Extended Data Fig. 10.

LD accumulation impairs iMG phagocytosis of myelin. (a) Representative fluorescence images show time-dependent phagocytosis of myelin-pHrodo and LD accumulation (BODIPY⁺) in iMG (CD45⁺) carrying the LOAD risk allele or non-risk allele of PICALM in the presence or absence of TrC. Scale bar: 100 μm. (b) The reduced myelin-pHrodo intensity in iMG carrying the LOAD risk allele (vs. non-risk) can be rescued by TrC treatment. (c) TrC treatment rescues the LD accumulation in iMG, carrying the LOAD risk allele to a level similar to that of MG, which carries the non-risk allele. (d) Pie charts show the proportion of iMG (CD45⁺) stained positive for myelin-pHrodo, BODIPY, or both from co-localization analysis of the fluorescence images in (a). Note the myelin-pHrodo⁺/BODIPY⁺ iMG are rare in each type of iMG, and TrC treatment rescues the phagocytosis deficit in iMG carrying the LOAD risk allele by mainly converting BODIPY⁺ iMG to phagocytic cells without LD (myelin-pHrodo⁺/BODIPY⁻). Data are from 2 replicate wells of 2–4 FOVs each.

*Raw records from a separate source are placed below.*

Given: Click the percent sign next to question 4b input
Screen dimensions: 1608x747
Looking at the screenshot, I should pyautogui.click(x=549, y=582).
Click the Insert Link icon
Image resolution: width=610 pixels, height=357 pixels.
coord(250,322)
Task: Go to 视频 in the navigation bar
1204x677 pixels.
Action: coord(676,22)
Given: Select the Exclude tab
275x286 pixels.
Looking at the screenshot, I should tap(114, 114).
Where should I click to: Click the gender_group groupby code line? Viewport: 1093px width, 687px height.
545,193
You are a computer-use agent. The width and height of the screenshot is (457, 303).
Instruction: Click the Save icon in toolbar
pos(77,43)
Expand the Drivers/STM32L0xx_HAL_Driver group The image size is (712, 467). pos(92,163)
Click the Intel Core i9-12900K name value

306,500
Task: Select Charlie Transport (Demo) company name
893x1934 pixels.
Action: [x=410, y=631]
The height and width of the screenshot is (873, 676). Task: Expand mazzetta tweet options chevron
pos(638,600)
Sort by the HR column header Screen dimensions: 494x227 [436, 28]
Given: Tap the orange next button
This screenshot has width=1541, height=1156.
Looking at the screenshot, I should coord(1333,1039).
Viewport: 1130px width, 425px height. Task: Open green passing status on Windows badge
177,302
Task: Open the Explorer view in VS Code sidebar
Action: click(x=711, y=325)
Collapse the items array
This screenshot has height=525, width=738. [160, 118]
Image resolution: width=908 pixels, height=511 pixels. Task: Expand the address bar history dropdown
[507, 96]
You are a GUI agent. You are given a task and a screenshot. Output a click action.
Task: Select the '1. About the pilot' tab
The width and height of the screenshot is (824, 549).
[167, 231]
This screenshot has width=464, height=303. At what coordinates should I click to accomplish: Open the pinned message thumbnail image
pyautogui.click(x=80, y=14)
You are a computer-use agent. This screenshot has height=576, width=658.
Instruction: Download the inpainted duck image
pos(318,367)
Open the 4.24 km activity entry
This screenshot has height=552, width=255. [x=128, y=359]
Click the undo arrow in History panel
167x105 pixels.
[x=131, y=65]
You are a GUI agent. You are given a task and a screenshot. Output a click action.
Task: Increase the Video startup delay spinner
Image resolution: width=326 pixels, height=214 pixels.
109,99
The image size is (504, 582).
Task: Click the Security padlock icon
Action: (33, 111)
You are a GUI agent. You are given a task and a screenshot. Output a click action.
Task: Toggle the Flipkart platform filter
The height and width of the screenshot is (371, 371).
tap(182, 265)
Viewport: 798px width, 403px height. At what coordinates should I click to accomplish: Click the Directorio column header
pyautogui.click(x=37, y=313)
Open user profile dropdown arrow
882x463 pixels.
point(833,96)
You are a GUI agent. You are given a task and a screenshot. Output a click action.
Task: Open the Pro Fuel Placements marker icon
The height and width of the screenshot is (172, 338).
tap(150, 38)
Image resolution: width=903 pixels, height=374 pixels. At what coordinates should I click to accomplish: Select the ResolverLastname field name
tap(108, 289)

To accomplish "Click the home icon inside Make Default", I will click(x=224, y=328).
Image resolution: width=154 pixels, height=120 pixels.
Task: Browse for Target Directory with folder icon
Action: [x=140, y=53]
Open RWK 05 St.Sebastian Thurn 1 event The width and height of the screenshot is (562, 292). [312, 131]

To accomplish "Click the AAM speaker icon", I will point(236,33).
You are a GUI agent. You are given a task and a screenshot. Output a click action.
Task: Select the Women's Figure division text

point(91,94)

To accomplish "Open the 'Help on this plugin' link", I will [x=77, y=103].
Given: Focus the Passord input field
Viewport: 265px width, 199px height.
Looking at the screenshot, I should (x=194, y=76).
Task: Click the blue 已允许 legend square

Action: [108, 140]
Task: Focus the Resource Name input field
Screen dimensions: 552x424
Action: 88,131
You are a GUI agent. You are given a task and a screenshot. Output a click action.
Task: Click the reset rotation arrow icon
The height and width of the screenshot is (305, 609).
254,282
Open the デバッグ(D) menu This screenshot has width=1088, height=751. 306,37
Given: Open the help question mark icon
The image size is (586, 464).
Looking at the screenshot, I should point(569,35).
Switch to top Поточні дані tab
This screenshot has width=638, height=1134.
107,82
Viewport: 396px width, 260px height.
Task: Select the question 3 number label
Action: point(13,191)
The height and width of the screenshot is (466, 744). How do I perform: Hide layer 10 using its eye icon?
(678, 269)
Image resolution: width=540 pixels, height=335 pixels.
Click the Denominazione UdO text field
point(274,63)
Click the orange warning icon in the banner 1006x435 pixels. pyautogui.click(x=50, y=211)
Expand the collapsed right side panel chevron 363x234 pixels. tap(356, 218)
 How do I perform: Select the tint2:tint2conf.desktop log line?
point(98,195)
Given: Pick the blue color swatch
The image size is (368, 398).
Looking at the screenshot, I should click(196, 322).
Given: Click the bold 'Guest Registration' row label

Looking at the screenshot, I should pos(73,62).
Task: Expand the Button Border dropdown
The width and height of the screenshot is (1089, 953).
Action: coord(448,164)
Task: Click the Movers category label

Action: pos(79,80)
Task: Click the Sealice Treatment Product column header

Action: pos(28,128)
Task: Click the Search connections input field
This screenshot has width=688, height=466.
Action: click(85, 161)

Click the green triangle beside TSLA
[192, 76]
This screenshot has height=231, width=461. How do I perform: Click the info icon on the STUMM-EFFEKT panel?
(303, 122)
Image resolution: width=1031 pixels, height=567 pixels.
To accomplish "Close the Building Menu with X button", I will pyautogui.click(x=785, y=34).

Student’s t-test (2-tailed, heteroscedastic) was applied; * P<0.05, ** P<0.01, **, P<0.001; error bar, SEM. (e) GO-term enrichment among 30 genes (in Supplementary Fig. 5d) that show the same directional change of expression in iMG carrying the LOAD risk allele of PICALM (vs. non-risk) and in mouse LDAM with high LD (vs. low LD). Note that the most enriched GO term is the lysosomal membrane (GO:0005765).

Data availability

ATAC-seq data for iMG, iAst, and the newly processed NGN2-Glut (n=16), GABA (n=22) and DN (n=31) neurons are accessible at Gene Expression Omnibus under accession code GSE263804. Previously processed ATAC-seq data for NGN2-Glut (n=20), GABA (n=8), and DN (n=8) neurons are accessible at Gene Expression Omnibus under accession code GSE188941. iMG RNA-seq data are available in Gene Expression Omnibus under accession code GSE263809.